**Stated task**: Recast every line of the items that follow as a numbered list, omitting any blank lines.

**Supplied material**:
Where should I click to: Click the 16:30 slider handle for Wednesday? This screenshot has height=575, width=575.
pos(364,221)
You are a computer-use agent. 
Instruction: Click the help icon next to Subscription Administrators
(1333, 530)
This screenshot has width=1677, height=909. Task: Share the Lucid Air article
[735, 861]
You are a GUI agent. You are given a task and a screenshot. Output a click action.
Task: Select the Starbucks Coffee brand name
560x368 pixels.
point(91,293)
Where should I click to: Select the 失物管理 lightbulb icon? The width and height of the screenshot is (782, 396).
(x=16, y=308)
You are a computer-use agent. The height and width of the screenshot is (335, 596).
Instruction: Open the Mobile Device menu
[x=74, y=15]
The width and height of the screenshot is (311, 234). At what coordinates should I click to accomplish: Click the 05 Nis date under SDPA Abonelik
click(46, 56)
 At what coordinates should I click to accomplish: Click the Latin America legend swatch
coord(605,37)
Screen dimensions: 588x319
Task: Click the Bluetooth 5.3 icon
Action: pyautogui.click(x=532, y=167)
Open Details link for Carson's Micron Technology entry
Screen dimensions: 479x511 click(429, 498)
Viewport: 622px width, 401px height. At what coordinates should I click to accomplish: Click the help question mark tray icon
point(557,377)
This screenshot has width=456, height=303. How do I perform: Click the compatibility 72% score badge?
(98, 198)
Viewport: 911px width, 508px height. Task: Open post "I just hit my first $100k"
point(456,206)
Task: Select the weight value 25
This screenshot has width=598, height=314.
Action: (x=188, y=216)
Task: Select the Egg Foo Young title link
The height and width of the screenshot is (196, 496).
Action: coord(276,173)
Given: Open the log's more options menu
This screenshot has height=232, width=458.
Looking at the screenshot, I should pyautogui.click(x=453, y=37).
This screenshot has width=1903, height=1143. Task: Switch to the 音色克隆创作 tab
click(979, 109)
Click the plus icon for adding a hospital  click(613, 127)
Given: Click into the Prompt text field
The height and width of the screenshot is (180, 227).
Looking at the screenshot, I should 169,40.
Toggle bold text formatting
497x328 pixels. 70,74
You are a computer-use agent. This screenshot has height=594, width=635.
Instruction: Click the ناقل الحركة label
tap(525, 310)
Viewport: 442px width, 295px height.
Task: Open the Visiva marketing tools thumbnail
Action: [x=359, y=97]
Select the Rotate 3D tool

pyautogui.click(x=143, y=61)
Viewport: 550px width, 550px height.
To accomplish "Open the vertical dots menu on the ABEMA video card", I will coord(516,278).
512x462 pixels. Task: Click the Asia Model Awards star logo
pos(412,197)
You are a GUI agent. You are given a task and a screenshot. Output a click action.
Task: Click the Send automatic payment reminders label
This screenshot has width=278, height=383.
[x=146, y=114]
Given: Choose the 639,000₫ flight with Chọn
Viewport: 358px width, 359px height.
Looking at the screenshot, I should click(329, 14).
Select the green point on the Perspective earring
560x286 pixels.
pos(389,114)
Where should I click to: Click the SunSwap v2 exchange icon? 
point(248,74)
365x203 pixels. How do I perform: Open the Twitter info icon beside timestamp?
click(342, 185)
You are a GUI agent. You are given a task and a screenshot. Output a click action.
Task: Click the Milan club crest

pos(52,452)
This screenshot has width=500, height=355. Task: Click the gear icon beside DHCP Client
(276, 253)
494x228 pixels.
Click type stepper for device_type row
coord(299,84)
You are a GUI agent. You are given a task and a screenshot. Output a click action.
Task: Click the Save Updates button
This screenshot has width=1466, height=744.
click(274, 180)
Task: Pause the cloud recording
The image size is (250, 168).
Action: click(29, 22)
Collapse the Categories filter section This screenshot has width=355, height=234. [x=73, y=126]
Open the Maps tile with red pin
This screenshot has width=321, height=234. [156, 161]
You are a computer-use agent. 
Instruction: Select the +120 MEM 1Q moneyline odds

**Exercise result**:
1. Where should I click to: Click the 16:30 slider handle for Wednesday? This screenshot has height=575, width=575.
2. pos(364,221)
3. You are a computer-use agent. 
4. Instruction: Click the help icon next to Subscription Administrators
5. (1333, 530)
6. This screenshot has width=1677, height=909. Task: Share the Lucid Air article
7. [735, 861]
8. You are a GUI agent. You are given a task and a screenshot. Output a click action.
9. Task: Select the Starbucks Coffee brand name
10. 560x368 pixels.
11. point(91,293)
12. Where should I click to: Select the 失物管理 lightbulb icon? The width and height of the screenshot is (782, 396).
13. (x=16, y=308)
14. You are a computer-use agent. The height and width of the screenshot is (335, 596).
15. Instruction: Open the Mobile Device menu
16. [x=74, y=15]
17. The width and height of the screenshot is (311, 234). At what coordinates should I click to accomplish: Click the 05 Nis date under SDPA Abonelik
18. click(46, 56)
19.  At what coordinates should I click to accomplish: Click the Latin America legend swatch
20. coord(605,37)
21. Screen dimensions: 588x319
22. Task: Click the Bluetooth 5.3 icon
23. Action: pyautogui.click(x=532, y=167)
24. Open Details link for Carson's Micron Technology entry
25. Screen dimensions: 479x511 click(429, 498)
26. Viewport: 622px width, 401px height. At what coordinates should I click to accomplish: Click the help question mark tray icon
27. point(557,377)
28. This screenshot has width=456, height=303. How do I perform: Click the compatibility 72% score badge?
29. (98, 198)
30. Viewport: 911px width, 508px height. Task: Open post "I just hit my first $100k"
31. point(456,206)
32. Task: Select the weight value 25
33. This screenshot has width=598, height=314.
34. Action: (x=188, y=216)
35. Task: Select the Egg Foo Young title link
36. The height and width of the screenshot is (196, 496).
37. Action: coord(276,173)
38. Given: Open the log's more options menu
39. This screenshot has height=232, width=458.
40. Looking at the screenshot, I should pyautogui.click(x=453, y=37).
41. This screenshot has width=1903, height=1143. Task: Switch to the 音色克隆创作 tab
42. click(979, 109)
43. Click the plus icon for adding a hospital  click(613, 127)
44. Given: Click into the Prompt text field
45. The height and width of the screenshot is (180, 227).
46. Looking at the screenshot, I should 169,40.
47. Toggle bold text formatting
48. 497x328 pixels. 70,74
49. You are a computer-use agent. This screenshot has height=594, width=635.
50. Instruction: Click the ناقل الحركة label
51. tap(525, 310)
52. Viewport: 442px width, 295px height.
53. Task: Open the Visiva marketing tools thumbnail
54. Action: [x=359, y=97]
55. Select the Rotate 3D tool
56. pyautogui.click(x=143, y=61)
57. Viewport: 550px width, 550px height.
58. To accomplish "Open the vertical dots menu on the ABEMA video card", I will coord(516,278).
59. 512x462 pixels. Task: Click the Asia Model Awards star logo
60. pos(412,197)
61. You are a GUI agent. You are given a task and a screenshot. Output a click action.
62. Task: Click the Send automatic payment reminders label
63. This screenshot has width=278, height=383.
64. [x=146, y=114]
65. Given: Choose the 639,000₫ flight with Chọn
66. Viewport: 358px width, 359px height.
67. Looking at the screenshot, I should click(329, 14).
68. Select the green point on the Perspective earring
69. 560x286 pixels.
70. pos(389,114)
71. Where should I click to: Click the SunSwap v2 exchange icon? 
72. point(248,74)
73. 365x203 pixels. How do I perform: Open the Twitter info icon beside timestamp?
74. click(342, 185)
75. You are a GUI agent. You are given a task and a screenshot. Output a click action.
76. Task: Click the Milan club crest
77. pos(52,452)
78. This screenshot has width=500, height=355. Task: Click the gear icon beside DHCP Client
79. (276, 253)
80. 494x228 pixels.
81. Click type stepper for device_type row
82. coord(299,84)
83. You are a GUI agent. You are given a task and a screenshot. Output a click action.
84. Task: Click the Save Updates button
85. This screenshot has width=1466, height=744.
86. click(274, 180)
87. Task: Pause the cloud recording
88. The image size is (250, 168).
89. Action: click(29, 22)
90. Collapse the Categories filter section This screenshot has width=355, height=234. [x=73, y=126]
91. Open the Maps tile with red pin
92. This screenshot has width=321, height=234. [156, 161]
93. You are a computer-use agent. 
94. Instruction: Select the +120 MEM 1Q moneyline odds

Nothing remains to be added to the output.